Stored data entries
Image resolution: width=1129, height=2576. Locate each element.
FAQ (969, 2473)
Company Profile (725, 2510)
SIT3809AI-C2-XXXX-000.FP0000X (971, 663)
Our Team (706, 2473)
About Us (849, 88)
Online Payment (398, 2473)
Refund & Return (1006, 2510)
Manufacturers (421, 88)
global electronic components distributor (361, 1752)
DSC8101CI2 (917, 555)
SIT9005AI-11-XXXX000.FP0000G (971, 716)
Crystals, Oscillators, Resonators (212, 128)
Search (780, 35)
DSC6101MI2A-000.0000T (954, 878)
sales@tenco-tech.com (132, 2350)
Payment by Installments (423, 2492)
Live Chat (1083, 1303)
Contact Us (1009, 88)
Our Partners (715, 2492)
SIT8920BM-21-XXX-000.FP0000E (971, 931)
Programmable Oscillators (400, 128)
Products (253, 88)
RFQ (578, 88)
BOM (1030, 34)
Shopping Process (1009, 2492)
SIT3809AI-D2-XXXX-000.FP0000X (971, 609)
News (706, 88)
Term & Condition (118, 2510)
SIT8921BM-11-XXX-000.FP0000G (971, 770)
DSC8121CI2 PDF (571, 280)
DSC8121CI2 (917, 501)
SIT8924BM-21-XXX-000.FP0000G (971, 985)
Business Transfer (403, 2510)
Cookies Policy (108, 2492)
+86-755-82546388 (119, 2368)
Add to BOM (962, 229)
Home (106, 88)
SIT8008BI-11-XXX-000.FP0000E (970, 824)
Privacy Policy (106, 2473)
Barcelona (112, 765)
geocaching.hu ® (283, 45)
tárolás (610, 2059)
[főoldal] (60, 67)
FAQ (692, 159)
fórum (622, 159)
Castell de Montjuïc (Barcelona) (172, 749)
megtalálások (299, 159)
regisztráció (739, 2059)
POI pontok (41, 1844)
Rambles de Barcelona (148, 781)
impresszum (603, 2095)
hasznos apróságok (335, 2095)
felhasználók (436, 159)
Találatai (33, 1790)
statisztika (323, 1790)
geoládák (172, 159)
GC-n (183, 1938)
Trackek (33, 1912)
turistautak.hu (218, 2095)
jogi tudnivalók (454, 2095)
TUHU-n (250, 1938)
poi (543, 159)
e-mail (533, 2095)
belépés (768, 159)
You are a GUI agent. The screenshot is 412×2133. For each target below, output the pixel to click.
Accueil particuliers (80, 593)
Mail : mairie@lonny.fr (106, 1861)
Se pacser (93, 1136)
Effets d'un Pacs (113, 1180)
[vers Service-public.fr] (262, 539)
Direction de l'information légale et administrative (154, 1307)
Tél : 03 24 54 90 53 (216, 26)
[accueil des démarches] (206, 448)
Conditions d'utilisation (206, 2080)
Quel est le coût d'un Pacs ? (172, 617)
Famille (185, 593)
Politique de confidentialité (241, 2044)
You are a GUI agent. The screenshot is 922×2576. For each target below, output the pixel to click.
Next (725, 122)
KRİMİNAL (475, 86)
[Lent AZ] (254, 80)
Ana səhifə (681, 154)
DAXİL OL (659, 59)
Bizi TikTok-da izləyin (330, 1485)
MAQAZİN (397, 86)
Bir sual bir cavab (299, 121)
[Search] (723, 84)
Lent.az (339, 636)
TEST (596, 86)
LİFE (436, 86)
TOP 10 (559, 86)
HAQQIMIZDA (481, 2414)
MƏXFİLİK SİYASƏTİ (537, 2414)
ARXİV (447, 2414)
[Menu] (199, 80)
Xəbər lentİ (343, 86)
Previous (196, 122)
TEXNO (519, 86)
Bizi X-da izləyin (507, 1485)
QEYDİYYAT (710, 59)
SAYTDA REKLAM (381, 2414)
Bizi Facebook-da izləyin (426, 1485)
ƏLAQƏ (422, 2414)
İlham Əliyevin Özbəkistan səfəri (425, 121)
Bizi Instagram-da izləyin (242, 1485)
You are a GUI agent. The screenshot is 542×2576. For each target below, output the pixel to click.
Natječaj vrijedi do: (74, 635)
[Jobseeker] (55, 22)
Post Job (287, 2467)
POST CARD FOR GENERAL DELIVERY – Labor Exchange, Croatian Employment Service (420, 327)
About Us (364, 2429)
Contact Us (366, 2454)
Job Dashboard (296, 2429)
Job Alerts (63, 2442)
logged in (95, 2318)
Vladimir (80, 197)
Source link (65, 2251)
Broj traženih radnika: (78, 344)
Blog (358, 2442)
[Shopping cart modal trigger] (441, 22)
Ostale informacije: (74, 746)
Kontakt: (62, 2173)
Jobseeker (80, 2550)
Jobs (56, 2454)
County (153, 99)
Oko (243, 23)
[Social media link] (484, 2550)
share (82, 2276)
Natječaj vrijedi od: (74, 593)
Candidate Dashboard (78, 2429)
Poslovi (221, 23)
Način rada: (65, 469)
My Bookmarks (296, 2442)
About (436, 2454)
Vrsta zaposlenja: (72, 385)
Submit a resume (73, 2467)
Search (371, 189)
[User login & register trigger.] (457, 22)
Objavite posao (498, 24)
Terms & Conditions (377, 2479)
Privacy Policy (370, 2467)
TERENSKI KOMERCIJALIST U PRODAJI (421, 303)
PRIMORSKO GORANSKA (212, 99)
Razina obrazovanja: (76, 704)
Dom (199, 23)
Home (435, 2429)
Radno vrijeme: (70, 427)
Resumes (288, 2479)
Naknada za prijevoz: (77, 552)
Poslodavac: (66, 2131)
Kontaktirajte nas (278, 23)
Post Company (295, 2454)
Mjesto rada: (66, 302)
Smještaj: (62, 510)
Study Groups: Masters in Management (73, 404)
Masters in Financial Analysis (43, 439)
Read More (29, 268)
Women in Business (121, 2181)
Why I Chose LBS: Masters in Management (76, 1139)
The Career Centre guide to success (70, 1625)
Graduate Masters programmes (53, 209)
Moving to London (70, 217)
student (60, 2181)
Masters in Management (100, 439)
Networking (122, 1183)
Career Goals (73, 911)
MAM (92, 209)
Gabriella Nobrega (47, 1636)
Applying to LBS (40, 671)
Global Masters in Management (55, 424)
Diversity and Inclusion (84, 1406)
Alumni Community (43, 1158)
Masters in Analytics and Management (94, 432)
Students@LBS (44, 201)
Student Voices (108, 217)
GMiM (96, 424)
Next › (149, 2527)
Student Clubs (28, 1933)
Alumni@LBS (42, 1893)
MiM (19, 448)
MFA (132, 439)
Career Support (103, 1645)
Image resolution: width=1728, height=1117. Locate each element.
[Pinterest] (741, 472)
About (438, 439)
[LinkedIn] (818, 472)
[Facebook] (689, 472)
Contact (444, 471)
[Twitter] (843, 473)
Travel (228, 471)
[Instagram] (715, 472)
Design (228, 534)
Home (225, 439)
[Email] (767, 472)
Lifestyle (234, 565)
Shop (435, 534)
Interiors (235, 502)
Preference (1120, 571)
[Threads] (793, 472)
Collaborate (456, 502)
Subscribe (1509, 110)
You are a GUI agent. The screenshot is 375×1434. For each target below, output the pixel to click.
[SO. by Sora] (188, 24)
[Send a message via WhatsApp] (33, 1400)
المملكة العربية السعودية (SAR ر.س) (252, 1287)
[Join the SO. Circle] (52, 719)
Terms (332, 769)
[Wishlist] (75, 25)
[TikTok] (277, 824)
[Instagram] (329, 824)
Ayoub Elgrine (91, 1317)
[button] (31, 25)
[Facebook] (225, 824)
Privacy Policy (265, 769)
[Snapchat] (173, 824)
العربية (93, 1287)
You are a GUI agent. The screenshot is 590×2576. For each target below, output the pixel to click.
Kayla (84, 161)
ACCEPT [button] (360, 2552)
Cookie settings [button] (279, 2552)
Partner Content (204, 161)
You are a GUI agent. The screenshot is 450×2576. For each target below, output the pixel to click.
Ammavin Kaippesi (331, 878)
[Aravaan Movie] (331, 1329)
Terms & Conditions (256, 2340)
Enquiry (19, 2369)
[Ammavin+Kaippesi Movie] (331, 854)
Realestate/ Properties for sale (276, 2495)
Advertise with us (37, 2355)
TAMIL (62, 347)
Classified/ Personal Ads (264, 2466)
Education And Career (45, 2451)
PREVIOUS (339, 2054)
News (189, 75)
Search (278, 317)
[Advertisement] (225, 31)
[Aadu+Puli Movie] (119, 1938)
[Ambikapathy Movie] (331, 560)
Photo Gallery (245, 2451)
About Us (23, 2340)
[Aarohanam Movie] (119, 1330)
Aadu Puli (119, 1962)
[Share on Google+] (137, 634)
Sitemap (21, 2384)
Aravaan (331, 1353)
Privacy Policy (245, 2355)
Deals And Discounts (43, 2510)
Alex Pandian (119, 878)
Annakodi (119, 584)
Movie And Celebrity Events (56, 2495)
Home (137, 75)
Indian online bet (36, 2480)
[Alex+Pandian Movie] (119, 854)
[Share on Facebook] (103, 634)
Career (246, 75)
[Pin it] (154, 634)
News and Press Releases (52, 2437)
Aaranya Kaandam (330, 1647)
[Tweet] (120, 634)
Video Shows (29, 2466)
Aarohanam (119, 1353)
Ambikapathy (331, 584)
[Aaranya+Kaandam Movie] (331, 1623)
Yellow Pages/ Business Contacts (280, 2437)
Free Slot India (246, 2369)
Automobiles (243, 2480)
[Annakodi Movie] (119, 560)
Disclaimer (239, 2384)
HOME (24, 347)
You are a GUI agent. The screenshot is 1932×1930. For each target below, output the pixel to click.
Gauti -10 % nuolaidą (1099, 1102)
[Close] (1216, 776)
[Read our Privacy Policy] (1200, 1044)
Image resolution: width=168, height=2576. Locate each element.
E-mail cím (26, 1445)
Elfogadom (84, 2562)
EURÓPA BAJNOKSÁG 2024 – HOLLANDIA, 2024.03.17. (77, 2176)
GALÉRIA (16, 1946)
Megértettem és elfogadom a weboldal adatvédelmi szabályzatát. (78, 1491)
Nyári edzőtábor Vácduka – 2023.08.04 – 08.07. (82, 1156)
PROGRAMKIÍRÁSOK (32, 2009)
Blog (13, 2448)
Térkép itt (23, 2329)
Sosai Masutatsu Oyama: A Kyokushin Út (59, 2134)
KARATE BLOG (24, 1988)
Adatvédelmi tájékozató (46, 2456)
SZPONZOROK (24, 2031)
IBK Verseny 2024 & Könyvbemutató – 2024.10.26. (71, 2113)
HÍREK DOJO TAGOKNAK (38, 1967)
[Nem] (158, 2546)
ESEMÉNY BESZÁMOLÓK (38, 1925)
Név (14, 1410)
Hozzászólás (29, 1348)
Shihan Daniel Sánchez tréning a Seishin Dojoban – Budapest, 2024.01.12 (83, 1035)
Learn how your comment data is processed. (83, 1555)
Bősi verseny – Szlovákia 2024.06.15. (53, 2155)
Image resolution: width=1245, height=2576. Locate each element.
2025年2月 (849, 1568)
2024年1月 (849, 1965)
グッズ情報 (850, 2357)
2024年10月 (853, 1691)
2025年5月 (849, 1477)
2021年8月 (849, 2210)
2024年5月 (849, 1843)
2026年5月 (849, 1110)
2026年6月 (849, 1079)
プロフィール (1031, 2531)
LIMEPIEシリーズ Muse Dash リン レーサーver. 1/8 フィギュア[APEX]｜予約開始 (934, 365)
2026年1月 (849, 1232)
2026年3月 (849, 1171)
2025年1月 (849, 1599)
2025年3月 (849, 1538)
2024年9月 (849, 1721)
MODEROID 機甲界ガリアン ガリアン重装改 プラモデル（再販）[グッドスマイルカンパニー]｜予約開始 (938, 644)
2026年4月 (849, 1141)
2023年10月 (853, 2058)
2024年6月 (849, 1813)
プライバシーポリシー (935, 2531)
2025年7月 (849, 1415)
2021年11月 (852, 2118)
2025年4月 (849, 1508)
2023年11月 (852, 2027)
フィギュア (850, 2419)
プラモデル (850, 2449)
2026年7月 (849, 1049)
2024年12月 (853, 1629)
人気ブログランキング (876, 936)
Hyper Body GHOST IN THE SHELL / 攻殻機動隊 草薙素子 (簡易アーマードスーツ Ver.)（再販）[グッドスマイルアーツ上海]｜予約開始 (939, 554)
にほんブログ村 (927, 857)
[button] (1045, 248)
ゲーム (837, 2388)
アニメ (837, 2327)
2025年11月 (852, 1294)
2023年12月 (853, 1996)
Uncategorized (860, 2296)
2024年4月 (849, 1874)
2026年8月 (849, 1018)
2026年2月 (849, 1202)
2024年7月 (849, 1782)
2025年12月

PROBLEM STATEMENT
Where the data above reaches the line holding "Graduate Masters programmes (53, 209)", begin printing, and stop after the line holding "MFA (132, 439)". Each line must be reproduced exactly, with nothing else added.

WORKED SOLUTION
Graduate Masters programmes (53, 209)
Moving to London (70, 217)
student (60, 2181)
Masters in Management (100, 439)
Networking (122, 1183)
Career Goals (73, 911)
MAM (92, 209)
Gabriella Nobrega (47, 1636)
Applying to LBS (40, 671)
Global Masters in Management (55, 424)
Diversity and Inclusion (84, 1406)
Alumni Community (43, 1158)
Masters in Analytics and Management (94, 432)
Students@LBS (44, 201)
Student Voices (108, 217)
GMiM (96, 424)
Next › (149, 2527)
Student Clubs (28, 1933)
Alumni@LBS (42, 1893)
MiM (19, 448)
MFA (132, 439)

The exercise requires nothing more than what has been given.